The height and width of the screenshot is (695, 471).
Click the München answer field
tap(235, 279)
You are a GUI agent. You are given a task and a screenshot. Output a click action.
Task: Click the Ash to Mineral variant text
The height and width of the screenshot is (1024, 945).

• [TASK DETAILS] Please rewrite all the rows above, replacing "height and width" with "dimensions" and leaving everything else unchanged.

• [REPLY TO THE TASK]
The dimensions of the screenshot is (695, 471).
Click the München answer field
tap(235, 279)
You are a GUI agent. You are given a task and a screenshot. Output a click action.
Task: Click the Ash to Mineral variant text
The dimensions of the screenshot is (1024, 945).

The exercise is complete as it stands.